Susanna Perez-Sanehez appeals the sentence imposed following revocation of her term of supervised release. We have jurisdiction pursuant to 28 U.S.C. § 1291. We review the district court’s revocation of *931a term of supervised release for an abuse of discretion. United States v. Daniel, 209 F.3d 1091,1094 (9th Cir.2000). We review the legality of a sentence de novo. United States v. Hanna, 49 F.3d 572, 576 (9th Cir.1995). We affirm.

Pursuant to a request by the probation office, the district court issued a bench warrant for Perez-Sanchez to appear and show cause why her federal supervised release term should not be revoked based on, inter alia, her state conviction for conspiracy to bring a controlled substance into a state prison. The warrant was executed after Perez-Sanchez completed her state prison term.
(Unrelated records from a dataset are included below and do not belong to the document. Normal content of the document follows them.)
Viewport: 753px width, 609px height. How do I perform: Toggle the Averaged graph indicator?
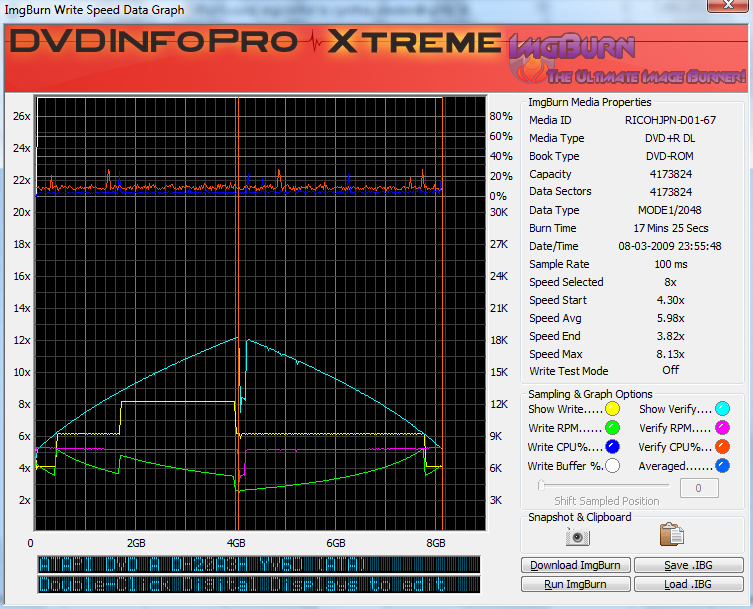point(722,466)
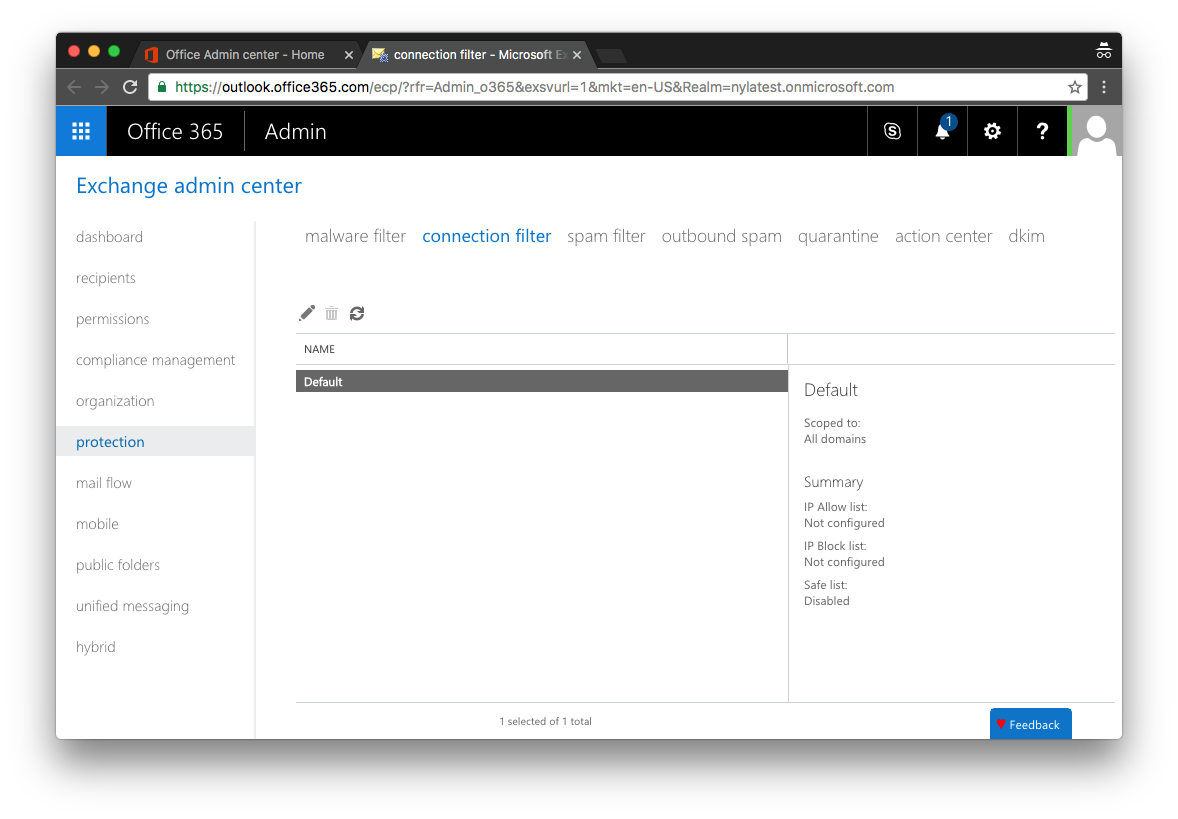Click the edit pencil for the Default policy
Image resolution: width=1178 pixels, height=819 pixels.
tap(306, 313)

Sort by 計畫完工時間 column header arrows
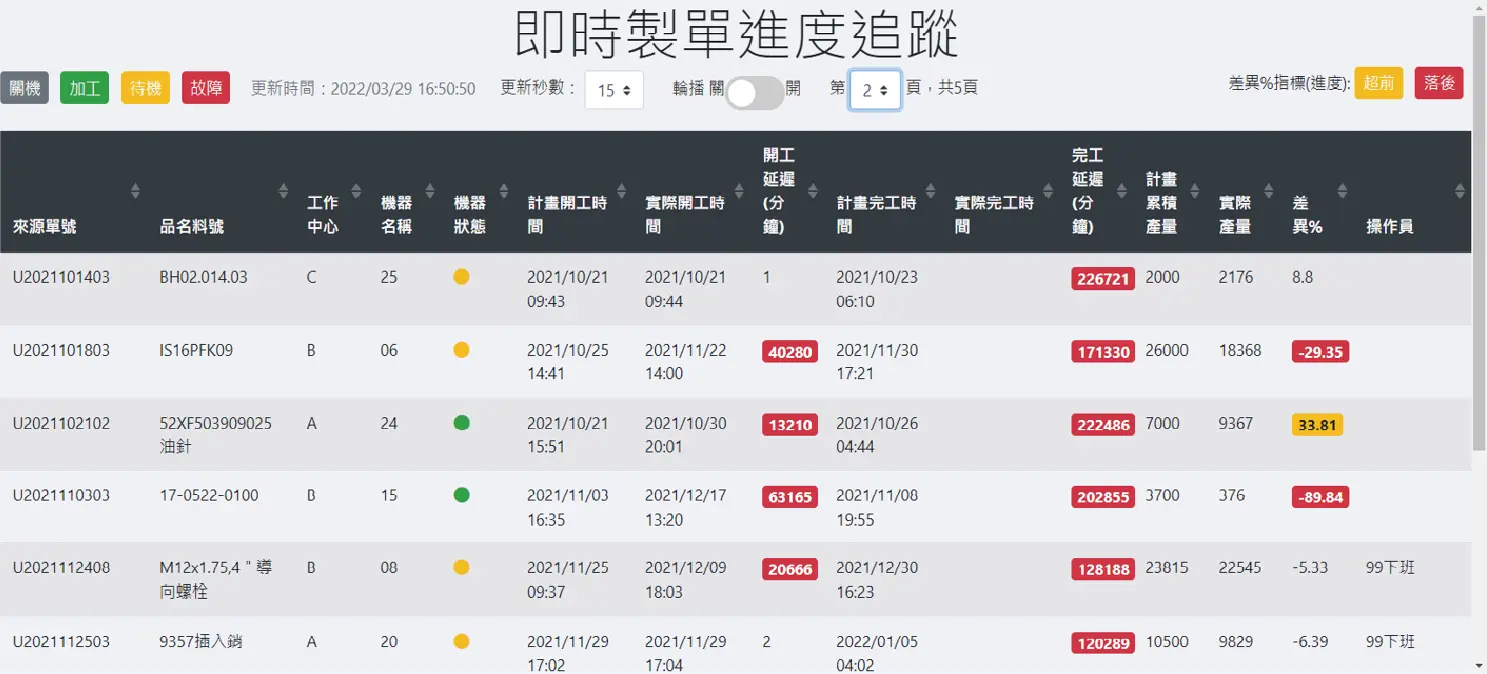tap(930, 191)
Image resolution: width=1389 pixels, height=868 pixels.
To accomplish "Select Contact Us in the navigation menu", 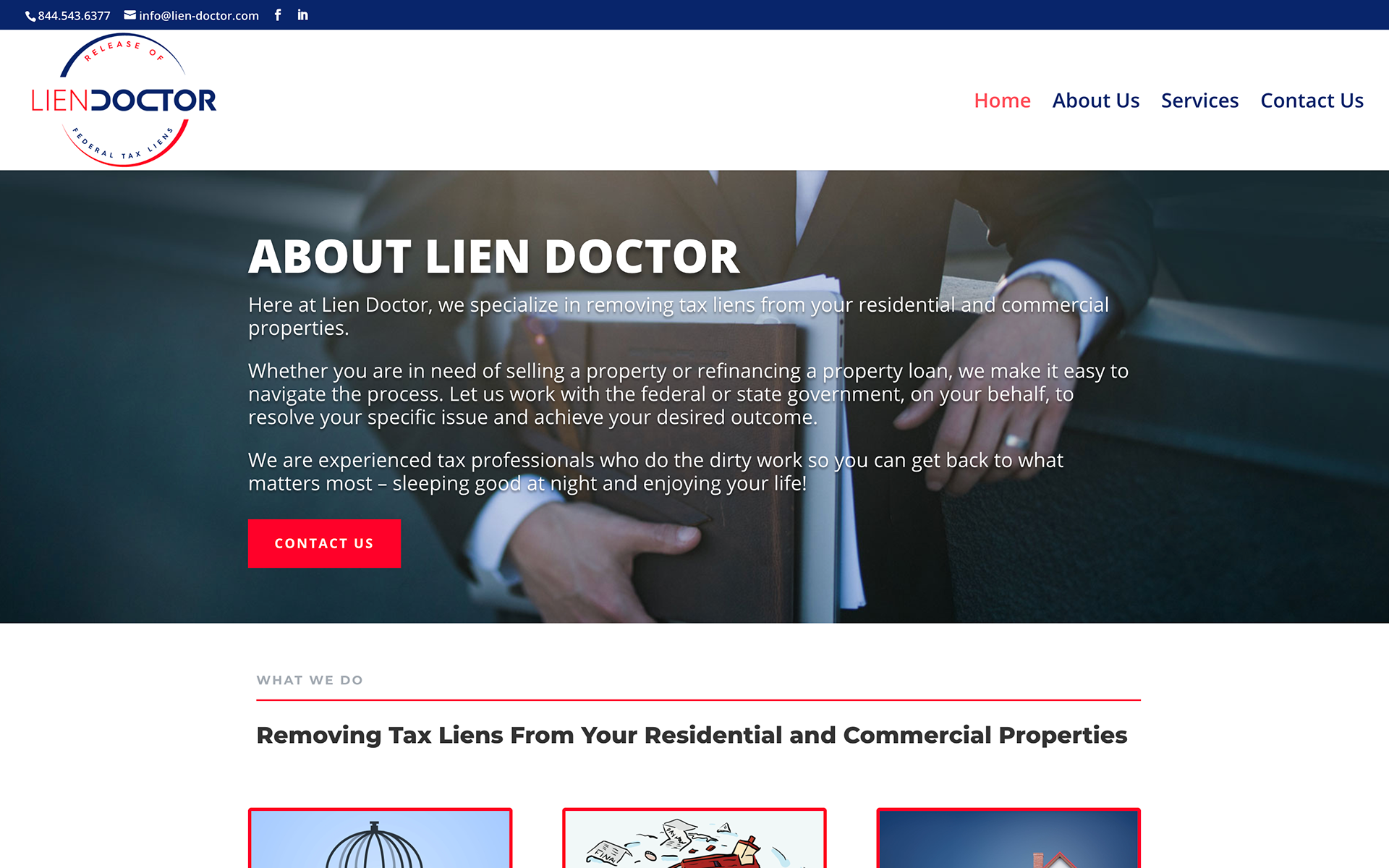I will 1312,101.
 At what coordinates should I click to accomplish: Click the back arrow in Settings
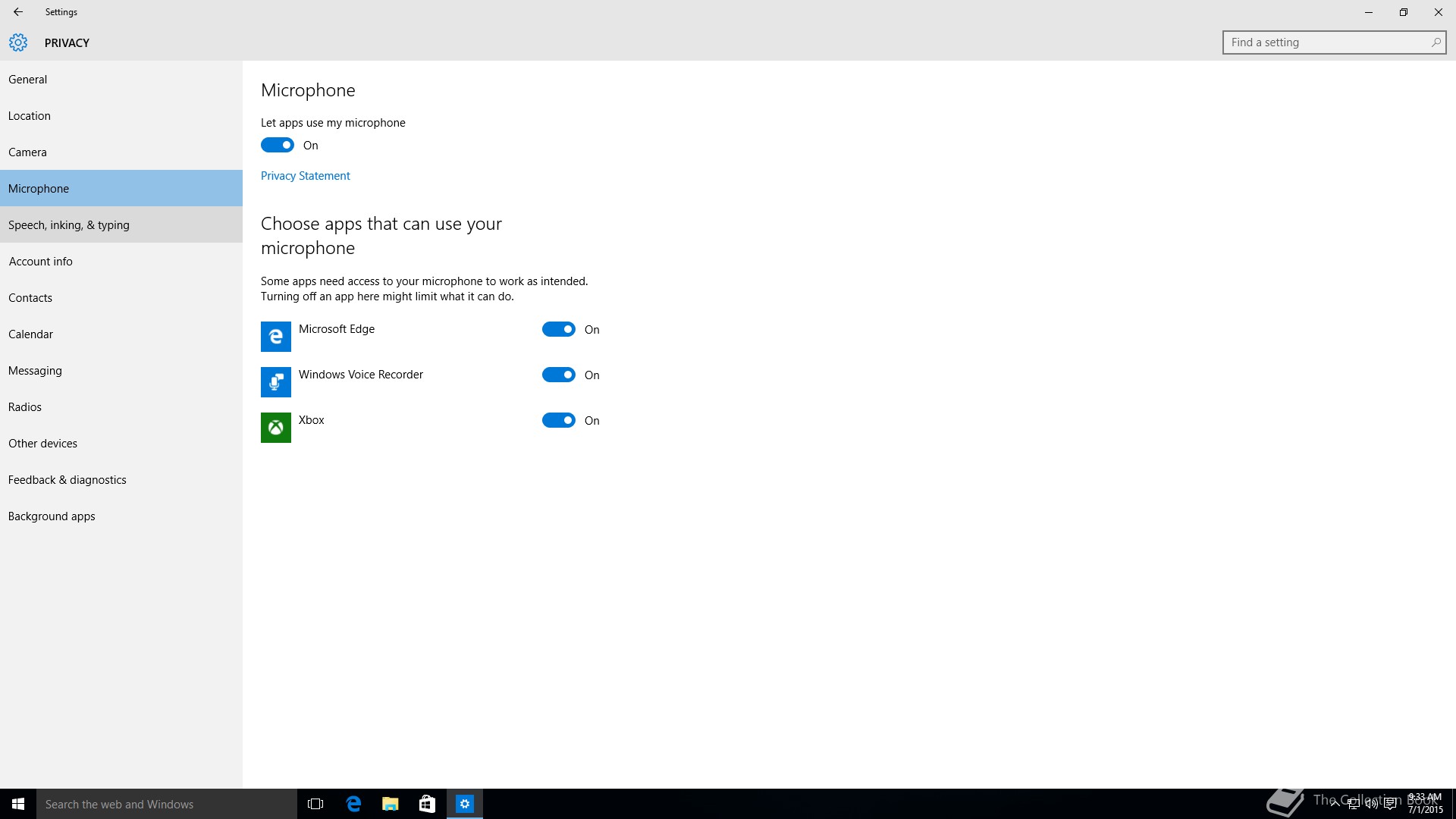tap(18, 12)
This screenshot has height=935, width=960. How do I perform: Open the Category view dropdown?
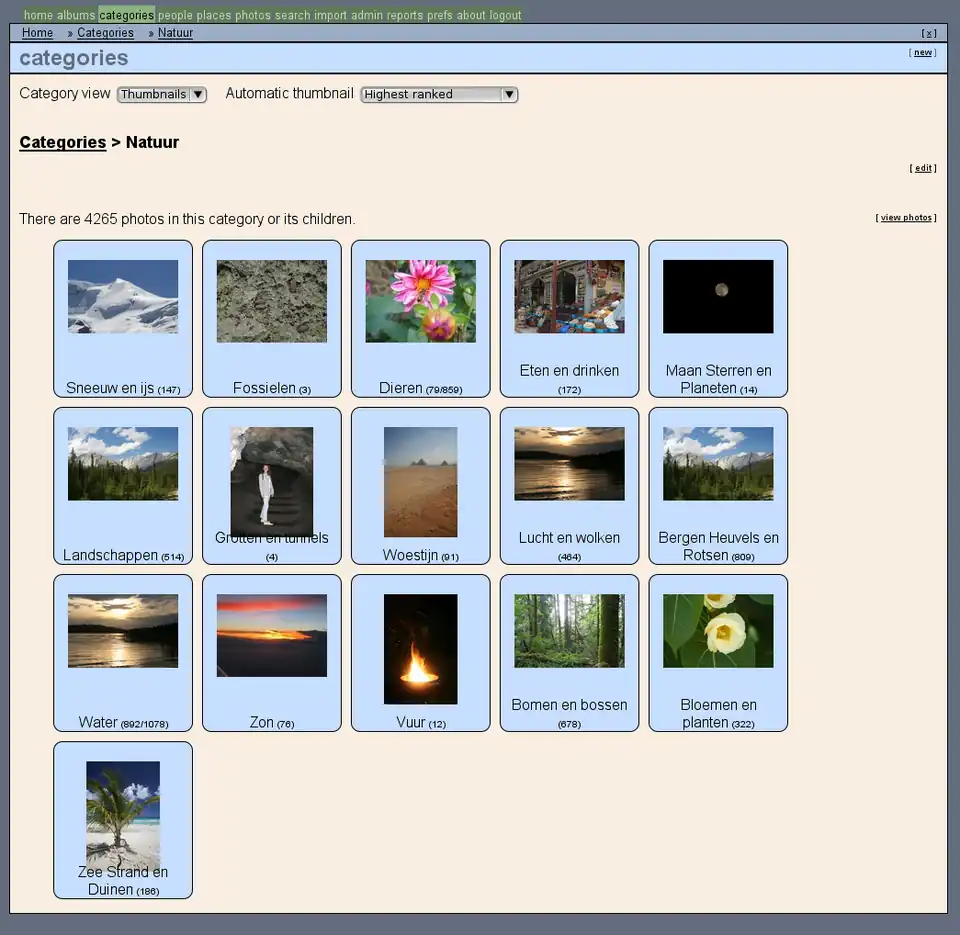pos(161,94)
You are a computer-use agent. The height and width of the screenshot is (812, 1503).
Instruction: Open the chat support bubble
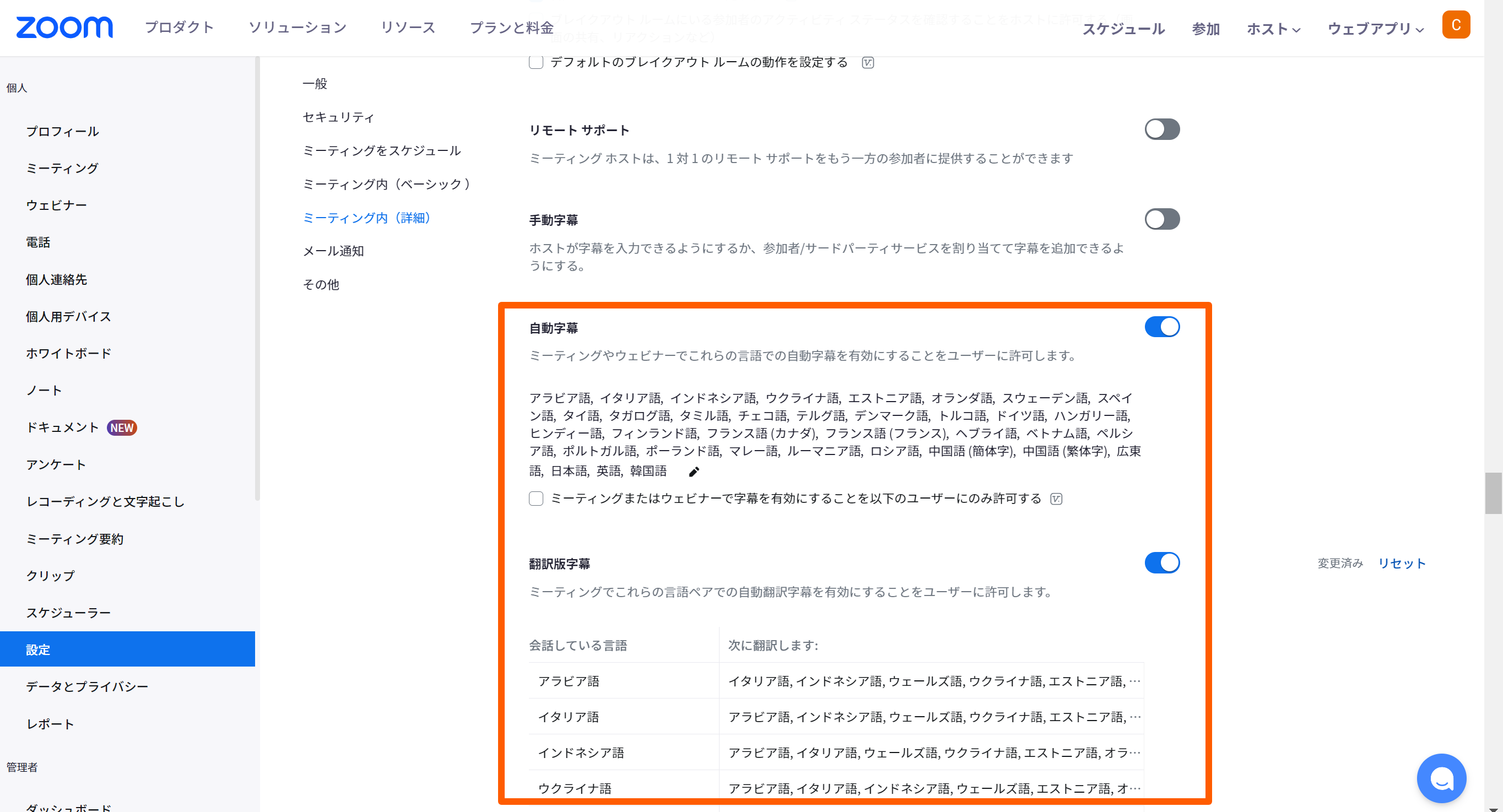1441,778

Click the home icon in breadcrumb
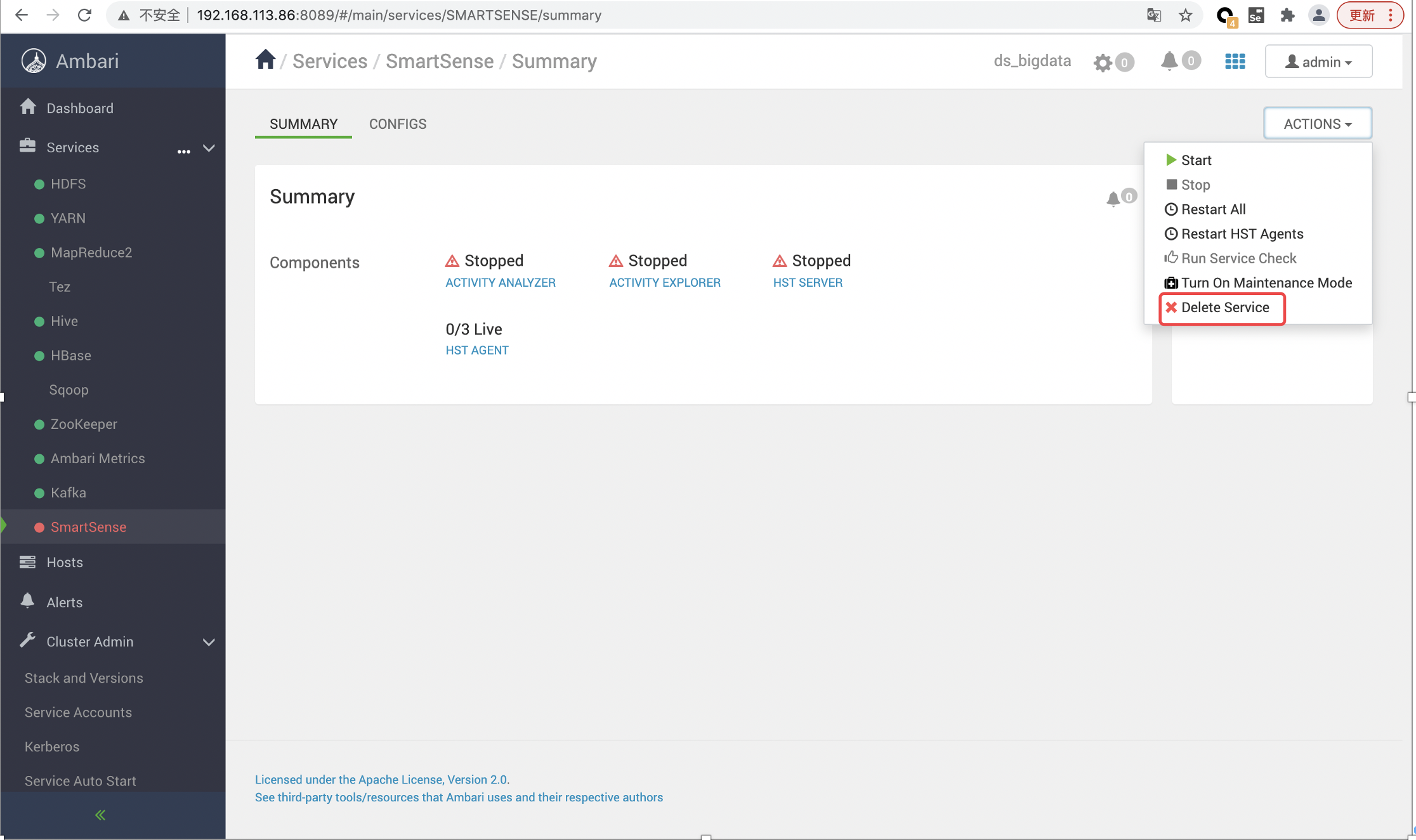(x=265, y=60)
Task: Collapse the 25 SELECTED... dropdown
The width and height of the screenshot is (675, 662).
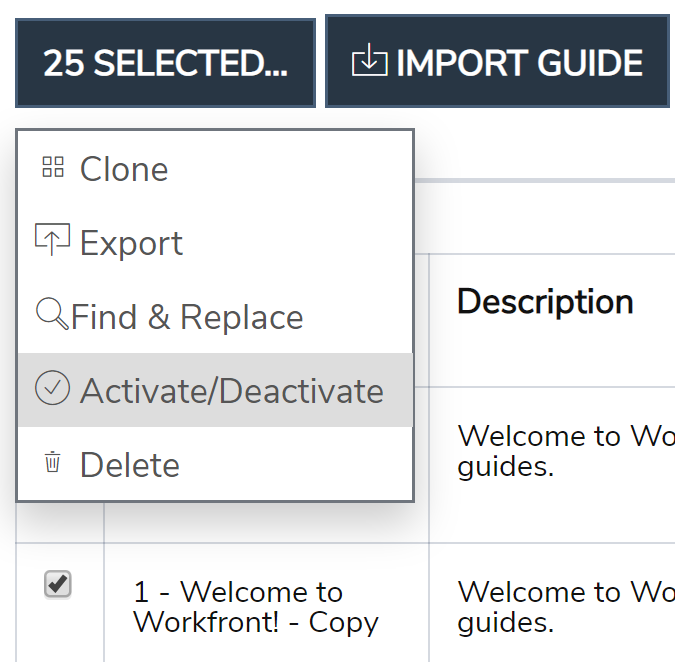Action: (x=165, y=63)
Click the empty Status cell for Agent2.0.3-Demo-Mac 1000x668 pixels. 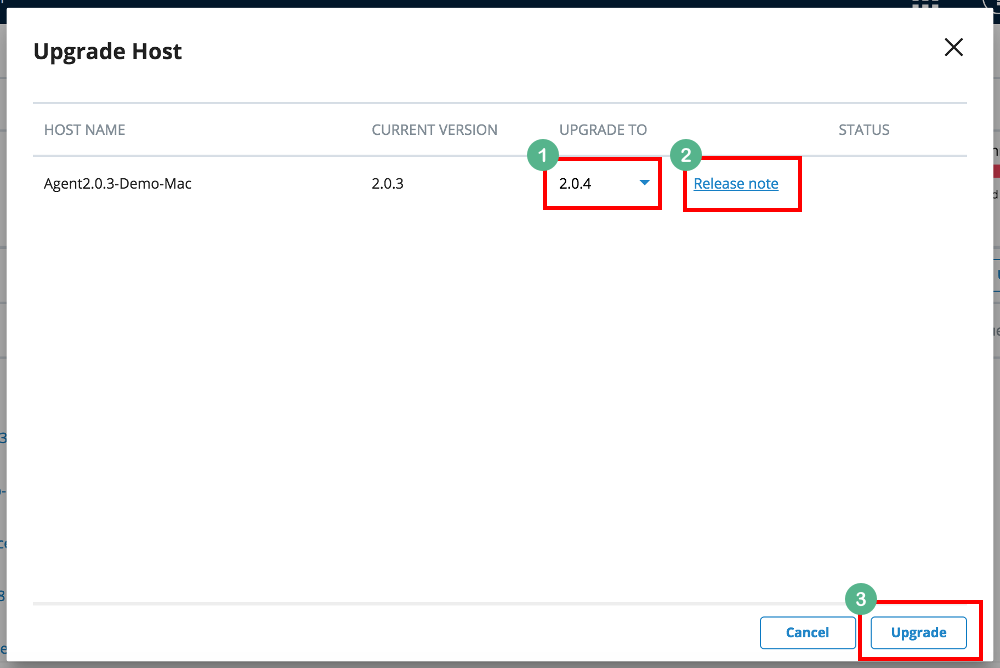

Perez-Sanchez contends that the order to show cause should have been dismissed because the government’s failure to execute the federal arrest warrant before her state prison term expired deprived her of an opportunity to have the district court consider whether to run her federal sentence concurrently with her state sentence under 18 U.S.C. § 3584(a).

We find this argument unpersuasive. See Moody v. Daggett, 429 U.S. 78, 80-81, 97 S.Ct. 274, 50 L.Ed.2d 236 (1976) (rejecting argument that parole board should have executed warrant immediately so that defendant’s imprisonment for parole violation could run concurrently with his prior sentence); United States v. Garrett, 253 F.3d 443, 450 (9th Cir.2001) (concluding that the federal government is not required to writ defendant out of state custody and bring him before the federal court for a revocation hearing before the conclusion of state custody), cert. denied, 535 U.S. 977, 122 S.Ct. 1451, 152 L.Ed.2d 393 (2002).

AFFIRMED.1

This disposition is not appropriate for publication and may not be cited to or by the courts of this circuit except as may be provided by Ninth Circuit Rule 36-3.

. The Clerk shall file appellant’s reply brief received December 6, 2002.